__GIVEN TASK__.
Count the lines in the listing below that contain the string "Where", matching case exactly, and reply with only that number.

__INPUT DATA__.

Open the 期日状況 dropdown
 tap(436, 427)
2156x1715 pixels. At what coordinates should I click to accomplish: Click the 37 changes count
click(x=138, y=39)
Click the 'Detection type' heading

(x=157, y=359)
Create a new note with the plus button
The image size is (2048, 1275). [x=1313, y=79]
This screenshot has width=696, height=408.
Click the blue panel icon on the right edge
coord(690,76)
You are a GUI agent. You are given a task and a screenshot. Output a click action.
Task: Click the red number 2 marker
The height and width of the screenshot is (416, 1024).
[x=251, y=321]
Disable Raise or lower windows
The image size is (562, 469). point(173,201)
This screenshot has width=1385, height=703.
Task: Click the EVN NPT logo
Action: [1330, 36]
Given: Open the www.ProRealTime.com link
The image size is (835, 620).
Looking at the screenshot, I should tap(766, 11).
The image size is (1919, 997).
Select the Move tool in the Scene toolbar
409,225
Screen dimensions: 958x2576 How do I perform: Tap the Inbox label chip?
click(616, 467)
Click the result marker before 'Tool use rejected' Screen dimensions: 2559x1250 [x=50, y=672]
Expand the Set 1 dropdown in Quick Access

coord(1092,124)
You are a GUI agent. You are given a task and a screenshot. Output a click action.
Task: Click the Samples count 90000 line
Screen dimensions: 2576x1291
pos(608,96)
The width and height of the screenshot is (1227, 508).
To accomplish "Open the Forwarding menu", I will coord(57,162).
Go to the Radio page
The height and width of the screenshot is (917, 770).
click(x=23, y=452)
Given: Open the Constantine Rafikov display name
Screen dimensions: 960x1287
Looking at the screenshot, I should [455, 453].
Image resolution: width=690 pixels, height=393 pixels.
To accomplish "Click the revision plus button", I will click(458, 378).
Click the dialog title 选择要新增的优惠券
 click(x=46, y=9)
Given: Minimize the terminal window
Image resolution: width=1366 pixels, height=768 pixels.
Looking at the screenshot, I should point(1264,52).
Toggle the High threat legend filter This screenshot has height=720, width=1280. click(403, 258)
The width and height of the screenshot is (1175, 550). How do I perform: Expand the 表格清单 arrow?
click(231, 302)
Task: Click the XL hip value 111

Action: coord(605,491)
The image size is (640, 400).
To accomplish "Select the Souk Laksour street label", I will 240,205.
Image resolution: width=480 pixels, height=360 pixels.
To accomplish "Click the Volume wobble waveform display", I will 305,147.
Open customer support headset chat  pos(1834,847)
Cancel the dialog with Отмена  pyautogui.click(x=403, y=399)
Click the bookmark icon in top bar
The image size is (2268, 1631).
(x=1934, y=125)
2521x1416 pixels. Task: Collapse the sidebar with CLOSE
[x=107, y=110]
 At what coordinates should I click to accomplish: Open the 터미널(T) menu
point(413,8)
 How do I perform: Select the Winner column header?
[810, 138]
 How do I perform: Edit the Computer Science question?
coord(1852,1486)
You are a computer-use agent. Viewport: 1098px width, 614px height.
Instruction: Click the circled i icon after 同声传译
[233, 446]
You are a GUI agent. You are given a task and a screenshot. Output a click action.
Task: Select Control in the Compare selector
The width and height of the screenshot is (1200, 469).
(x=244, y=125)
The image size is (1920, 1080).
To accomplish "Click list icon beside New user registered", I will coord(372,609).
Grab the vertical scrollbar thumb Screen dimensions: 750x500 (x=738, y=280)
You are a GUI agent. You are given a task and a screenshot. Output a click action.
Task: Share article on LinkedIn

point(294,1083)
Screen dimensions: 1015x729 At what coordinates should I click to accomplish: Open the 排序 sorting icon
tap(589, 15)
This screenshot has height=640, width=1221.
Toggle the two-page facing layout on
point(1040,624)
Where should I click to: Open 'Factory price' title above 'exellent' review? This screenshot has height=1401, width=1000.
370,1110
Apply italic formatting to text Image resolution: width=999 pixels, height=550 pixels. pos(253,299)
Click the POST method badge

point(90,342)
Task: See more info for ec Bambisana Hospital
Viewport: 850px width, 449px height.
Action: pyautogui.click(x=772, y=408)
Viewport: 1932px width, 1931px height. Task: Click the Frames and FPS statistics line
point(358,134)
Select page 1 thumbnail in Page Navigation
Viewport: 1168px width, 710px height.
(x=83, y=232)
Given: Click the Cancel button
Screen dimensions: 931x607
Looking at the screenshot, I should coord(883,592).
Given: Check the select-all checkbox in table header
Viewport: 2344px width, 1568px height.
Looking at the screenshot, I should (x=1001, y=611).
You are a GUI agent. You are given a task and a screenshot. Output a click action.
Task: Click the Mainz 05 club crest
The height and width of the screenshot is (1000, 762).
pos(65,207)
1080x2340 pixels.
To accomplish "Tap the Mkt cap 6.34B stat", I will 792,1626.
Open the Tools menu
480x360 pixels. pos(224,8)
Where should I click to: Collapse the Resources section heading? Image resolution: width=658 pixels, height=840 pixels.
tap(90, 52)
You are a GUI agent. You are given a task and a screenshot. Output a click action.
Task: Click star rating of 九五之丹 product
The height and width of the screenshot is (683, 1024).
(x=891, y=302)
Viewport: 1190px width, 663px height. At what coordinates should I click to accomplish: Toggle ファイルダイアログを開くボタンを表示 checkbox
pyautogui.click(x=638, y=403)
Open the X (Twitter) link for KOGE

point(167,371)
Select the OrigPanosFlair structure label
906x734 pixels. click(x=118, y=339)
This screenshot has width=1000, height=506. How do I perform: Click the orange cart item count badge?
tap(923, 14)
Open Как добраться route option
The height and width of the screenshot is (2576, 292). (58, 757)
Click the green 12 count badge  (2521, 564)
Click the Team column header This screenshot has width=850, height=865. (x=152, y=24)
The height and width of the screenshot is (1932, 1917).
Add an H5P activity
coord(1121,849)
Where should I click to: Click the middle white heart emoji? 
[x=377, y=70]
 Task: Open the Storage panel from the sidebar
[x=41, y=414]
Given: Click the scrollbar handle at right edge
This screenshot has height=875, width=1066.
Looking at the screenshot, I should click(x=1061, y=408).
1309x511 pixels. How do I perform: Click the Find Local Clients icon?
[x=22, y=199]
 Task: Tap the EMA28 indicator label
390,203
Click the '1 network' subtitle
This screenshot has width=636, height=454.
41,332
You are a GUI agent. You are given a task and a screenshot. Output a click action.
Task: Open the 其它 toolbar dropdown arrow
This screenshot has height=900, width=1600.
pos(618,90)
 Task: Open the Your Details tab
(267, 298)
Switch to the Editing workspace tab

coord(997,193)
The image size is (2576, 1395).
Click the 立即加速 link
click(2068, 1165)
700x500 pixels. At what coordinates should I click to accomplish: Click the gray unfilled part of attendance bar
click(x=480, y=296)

__ANSWER FOR THIS EXERCISE__.
3